Reputation: 1486
I have list of Nationalities of people against their entries, most of entries are properly given, but some of the entries are given as below; Proper ones are like below;
German
Iranian
Qatar
Improper are like below;
Possibly Ethiopian
Lebanon citizenship
DRC and Belgian nationalities
(1) Germany (b) Algeria
(a) Russian (b) Georgia
a) French, b) Tunisian
Indonesian (as at December 2003)
Iranian (Iranian citizenship)
Sudanese by birth
(1) Russian (2) USSR (until 1991)
Bahrain (citizenship revoked in January 2015)
United States of America. Also believed to hold Syrian nationality
Tunisian (dual nationality)
(1) German (2) Moroccan
1) Saudi Arabia 2) Qatar
a) Central African Republic b) South Sudan
Iranian national and US national/citizen
Kuwaiti citizenship withdrawn in 2002
I need to take out only bold text (Nationalities) from given text. Nationality can be of any country, these are just samples of some countries.
How would I apply regex or any type conditions which give results as expected. I have tried to check if text contains such characters then split them. for which I need to create more that 20 conditions and which also not good approach to do this.
List<string> listOfNationalities = listOfNationalities;
List<string> multiple new List<string>();
foreach (var nationality in listOfNationalities)
{
if(nationality.Contains("(1)"))
{
string[] nat = nationality.Split(')');
foreach (var item in nat)
{
multiple.Add(item);
}
}
}
Upvotes: 0
Views: 633
Reputation: 376
If the nationalities is provided by a fixed list of available options.
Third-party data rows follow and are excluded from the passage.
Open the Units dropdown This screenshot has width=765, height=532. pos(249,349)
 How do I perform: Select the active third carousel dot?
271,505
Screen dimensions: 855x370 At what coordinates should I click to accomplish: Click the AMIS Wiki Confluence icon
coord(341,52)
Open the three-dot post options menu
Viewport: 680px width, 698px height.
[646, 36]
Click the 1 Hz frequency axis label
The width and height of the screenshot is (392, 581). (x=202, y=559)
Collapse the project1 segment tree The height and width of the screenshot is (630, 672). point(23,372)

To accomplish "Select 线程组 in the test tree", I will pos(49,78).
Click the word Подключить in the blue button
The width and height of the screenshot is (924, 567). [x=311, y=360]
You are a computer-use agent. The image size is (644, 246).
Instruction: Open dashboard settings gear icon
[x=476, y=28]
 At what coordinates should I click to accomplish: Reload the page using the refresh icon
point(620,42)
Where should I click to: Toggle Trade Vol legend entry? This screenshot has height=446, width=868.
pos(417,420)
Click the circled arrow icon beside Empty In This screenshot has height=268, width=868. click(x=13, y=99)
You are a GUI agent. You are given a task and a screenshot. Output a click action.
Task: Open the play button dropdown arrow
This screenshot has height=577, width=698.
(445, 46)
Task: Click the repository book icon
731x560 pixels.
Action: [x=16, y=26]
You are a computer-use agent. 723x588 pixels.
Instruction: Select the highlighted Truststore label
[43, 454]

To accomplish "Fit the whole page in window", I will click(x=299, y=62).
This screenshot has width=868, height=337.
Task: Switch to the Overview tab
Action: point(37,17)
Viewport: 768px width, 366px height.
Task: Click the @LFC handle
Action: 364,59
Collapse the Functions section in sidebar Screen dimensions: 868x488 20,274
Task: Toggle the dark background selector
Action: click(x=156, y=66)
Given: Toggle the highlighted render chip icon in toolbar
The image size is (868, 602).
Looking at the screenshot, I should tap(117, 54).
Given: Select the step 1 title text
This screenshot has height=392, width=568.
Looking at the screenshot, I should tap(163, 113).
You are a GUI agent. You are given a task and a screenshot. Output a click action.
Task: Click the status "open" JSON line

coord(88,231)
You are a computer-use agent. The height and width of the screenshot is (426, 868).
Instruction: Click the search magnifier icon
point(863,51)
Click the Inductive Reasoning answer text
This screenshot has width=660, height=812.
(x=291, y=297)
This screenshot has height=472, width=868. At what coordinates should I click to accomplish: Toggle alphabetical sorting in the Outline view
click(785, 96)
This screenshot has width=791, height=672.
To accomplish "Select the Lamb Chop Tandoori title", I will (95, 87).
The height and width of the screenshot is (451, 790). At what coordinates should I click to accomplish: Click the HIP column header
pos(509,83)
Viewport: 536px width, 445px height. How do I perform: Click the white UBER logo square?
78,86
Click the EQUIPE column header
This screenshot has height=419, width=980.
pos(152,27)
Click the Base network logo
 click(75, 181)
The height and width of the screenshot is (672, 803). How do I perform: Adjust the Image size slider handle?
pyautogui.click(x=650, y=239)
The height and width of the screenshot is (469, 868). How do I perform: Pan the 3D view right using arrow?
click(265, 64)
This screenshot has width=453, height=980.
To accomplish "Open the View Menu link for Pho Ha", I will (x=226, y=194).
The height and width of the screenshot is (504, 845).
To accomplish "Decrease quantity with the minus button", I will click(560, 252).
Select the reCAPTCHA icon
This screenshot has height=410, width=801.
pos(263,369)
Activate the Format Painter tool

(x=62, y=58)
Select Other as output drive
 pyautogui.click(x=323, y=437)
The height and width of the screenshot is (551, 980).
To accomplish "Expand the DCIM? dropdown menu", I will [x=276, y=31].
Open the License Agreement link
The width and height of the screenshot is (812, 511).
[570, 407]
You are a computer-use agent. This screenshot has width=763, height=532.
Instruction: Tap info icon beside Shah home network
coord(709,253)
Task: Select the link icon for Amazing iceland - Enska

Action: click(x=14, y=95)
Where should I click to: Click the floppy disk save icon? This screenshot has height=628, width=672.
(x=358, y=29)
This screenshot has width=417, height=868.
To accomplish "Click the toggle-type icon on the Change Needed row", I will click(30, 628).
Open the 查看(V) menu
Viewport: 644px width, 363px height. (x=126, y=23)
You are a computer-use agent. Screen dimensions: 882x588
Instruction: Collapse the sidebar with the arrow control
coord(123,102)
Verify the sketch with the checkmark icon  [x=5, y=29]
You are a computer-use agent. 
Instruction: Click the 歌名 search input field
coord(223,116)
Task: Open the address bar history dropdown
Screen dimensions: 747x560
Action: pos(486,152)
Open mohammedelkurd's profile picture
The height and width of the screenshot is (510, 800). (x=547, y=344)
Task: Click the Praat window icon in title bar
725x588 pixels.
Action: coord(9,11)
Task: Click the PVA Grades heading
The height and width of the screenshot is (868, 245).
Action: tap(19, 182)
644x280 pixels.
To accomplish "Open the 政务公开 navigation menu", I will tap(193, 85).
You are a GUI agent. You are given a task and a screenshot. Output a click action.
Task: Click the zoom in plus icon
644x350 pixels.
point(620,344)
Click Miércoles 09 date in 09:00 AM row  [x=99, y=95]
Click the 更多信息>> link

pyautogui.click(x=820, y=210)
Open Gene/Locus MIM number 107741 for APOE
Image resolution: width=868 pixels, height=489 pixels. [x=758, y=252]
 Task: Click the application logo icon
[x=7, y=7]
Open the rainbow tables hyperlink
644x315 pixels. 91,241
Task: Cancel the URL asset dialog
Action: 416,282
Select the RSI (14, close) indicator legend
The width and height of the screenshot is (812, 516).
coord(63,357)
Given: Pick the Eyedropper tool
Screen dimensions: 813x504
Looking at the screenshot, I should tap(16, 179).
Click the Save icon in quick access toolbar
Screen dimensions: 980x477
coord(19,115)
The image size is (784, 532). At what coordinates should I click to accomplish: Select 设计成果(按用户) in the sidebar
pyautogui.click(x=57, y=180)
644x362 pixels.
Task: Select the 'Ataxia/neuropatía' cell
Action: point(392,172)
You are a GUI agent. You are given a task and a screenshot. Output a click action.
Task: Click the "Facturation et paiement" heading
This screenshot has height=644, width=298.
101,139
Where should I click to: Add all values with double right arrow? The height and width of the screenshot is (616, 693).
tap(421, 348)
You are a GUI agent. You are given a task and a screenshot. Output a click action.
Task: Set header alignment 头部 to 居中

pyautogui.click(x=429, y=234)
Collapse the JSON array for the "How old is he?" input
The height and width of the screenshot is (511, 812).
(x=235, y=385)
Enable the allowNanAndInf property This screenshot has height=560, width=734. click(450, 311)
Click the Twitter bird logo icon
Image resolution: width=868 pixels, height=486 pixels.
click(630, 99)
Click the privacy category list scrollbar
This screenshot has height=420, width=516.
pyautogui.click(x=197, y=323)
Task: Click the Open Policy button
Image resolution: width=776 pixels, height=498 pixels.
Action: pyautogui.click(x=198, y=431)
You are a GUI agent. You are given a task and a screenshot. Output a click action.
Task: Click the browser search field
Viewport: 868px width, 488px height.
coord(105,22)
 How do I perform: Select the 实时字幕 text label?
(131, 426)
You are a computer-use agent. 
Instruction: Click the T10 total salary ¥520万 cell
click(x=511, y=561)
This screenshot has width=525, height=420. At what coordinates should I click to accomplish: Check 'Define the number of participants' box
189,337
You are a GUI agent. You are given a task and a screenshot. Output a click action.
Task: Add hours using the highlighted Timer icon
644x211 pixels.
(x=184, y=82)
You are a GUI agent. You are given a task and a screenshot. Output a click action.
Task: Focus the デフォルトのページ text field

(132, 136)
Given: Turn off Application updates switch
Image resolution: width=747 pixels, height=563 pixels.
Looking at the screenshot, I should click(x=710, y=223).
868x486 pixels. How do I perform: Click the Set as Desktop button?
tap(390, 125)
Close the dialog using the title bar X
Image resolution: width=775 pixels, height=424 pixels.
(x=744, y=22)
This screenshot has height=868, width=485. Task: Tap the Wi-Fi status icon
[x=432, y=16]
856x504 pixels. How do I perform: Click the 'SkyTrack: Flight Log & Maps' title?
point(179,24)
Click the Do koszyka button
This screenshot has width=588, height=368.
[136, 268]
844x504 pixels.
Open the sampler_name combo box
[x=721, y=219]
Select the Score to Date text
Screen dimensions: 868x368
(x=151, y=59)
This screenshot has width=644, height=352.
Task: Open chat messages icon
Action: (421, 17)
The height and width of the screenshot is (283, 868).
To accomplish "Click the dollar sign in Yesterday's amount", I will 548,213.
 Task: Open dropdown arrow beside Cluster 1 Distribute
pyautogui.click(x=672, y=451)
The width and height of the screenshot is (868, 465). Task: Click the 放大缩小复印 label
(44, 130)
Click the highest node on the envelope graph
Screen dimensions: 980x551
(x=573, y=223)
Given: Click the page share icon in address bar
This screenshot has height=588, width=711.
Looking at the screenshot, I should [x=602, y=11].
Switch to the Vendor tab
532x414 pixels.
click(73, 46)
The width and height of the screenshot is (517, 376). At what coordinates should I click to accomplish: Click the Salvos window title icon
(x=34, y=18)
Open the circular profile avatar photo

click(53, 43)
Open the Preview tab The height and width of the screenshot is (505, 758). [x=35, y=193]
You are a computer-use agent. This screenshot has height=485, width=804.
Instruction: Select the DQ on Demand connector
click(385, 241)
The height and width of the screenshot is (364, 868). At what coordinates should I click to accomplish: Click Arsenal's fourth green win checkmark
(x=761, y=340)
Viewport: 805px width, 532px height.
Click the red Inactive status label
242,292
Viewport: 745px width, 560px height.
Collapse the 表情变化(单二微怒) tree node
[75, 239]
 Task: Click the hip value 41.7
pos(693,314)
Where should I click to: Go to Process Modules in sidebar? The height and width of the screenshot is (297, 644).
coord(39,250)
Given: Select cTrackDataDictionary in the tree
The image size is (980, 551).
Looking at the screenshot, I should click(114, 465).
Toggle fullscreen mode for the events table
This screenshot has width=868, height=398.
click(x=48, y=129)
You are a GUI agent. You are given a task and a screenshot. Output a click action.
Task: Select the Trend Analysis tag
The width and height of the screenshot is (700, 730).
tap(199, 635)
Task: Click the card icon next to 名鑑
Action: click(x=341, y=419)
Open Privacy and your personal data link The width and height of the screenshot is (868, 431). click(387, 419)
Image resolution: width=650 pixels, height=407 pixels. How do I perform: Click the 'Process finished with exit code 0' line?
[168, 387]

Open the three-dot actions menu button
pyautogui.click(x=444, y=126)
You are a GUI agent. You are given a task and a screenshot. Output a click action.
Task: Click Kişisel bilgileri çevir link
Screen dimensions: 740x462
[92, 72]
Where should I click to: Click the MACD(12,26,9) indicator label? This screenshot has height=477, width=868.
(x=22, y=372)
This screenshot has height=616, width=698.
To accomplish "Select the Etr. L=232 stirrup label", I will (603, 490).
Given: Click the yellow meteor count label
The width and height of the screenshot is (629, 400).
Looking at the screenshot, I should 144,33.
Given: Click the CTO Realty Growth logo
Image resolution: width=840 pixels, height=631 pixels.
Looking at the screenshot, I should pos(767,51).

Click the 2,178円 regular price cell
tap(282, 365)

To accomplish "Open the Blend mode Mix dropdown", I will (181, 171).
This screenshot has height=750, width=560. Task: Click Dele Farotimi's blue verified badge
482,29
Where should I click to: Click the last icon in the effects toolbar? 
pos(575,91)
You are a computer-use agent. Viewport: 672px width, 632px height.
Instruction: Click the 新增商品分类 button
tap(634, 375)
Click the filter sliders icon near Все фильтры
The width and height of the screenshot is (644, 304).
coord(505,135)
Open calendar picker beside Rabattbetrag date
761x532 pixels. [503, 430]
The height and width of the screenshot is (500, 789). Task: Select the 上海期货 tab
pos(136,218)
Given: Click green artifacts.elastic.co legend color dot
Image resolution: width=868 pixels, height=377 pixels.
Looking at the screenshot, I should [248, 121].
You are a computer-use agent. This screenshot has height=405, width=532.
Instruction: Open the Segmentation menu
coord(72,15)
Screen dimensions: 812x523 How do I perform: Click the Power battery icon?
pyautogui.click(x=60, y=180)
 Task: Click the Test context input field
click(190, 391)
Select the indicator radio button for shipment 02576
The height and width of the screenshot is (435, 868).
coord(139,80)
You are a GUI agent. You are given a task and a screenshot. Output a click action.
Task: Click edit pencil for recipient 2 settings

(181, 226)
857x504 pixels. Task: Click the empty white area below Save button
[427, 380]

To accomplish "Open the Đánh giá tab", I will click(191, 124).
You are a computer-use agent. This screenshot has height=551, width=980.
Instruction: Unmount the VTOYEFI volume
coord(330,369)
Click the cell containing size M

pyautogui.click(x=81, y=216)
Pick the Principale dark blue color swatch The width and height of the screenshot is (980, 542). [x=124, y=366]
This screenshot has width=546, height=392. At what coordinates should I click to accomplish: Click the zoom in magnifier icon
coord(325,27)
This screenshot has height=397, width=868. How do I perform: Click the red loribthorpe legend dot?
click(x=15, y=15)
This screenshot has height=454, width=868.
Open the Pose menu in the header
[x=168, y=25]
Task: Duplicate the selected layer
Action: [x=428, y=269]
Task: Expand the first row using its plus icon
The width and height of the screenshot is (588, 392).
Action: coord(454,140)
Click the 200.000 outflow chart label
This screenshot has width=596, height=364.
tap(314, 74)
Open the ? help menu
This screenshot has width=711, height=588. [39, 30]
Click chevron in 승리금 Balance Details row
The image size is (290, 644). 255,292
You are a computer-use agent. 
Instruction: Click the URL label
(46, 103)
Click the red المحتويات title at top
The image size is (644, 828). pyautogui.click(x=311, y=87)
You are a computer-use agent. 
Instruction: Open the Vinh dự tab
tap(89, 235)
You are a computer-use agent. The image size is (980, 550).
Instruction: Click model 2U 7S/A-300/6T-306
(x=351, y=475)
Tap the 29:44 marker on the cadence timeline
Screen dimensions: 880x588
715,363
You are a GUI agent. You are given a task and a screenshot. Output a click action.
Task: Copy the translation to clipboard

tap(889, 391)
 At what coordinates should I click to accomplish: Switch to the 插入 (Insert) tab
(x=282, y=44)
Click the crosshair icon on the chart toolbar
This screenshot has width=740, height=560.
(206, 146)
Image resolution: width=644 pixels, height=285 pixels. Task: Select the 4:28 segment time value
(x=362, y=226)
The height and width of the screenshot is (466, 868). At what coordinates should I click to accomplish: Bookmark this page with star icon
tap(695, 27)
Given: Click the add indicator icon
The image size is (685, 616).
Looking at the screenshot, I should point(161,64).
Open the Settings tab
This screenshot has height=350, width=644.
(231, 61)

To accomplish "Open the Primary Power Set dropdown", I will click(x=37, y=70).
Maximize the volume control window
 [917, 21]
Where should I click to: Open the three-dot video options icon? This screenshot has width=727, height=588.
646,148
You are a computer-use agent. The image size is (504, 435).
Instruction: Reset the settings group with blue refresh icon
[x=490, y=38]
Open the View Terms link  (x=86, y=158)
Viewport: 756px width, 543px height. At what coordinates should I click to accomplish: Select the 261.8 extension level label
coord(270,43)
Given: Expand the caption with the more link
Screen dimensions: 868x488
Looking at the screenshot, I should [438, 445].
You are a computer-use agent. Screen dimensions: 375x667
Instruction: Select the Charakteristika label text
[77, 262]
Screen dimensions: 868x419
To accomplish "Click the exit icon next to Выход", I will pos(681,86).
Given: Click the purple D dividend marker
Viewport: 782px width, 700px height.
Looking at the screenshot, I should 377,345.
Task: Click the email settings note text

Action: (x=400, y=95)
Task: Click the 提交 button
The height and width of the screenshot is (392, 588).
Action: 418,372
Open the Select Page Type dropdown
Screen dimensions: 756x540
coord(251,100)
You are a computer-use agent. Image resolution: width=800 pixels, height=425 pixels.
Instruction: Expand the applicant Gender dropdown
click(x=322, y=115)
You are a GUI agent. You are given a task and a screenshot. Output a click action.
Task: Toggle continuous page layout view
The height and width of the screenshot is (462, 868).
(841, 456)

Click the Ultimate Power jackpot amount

You can do the following:
List<string> listOfNationalities = listOfNationalities;
List<string> validNationalities = new List<string>();
validNationalities.Add("Brazilian");
validNationalities.Add("Japanese");
validNationalities.Add("...");
List<string> multiple = listOfNationalities.Where(n => validNationalities.Contains(n));
or even simpler:
string listOfNationalities = string.Join("|",listOfNationalities);
List<string> validNationalities = new List<string>();
validNationalities.Add("Brazilian");
validNationalities.Add("Japanese");
validNationalities.Add("...");
List<string> multiple = validNationalities.Where(n => listOfNationalities.Contains(n));
In this way, you will get the two nationalities given.
Upvotes: 2
Reputation: 19641
If you already have a list of valid nationalities, and if the nationalities don't include special characters, you can use something like the following to create the regex pattern at runtime:
public string NationalitiesPattern;
public string GetNationalitiesPattern()
{
List<string> listOfNationalities = // All valid nationalities.
string joinedNationalities = string.Join("|", listOfNationalities);
return $@"\b(?:{joinedNationalities})\b"; // "\b(?:German|Iranian|Qatar|etc)\b"
}
And then you can use it like this:
if (string.IsNullOrEmpty(NationalitiesPattern))
NationalitiesPattern = GetNationalitiesPattern();
MatchCollection matches = Regex.Matches(inputString, NationalitiesPattern);
foreach (Match m in matches)
Console.WriteLine(m.Value);
Upvotes: 0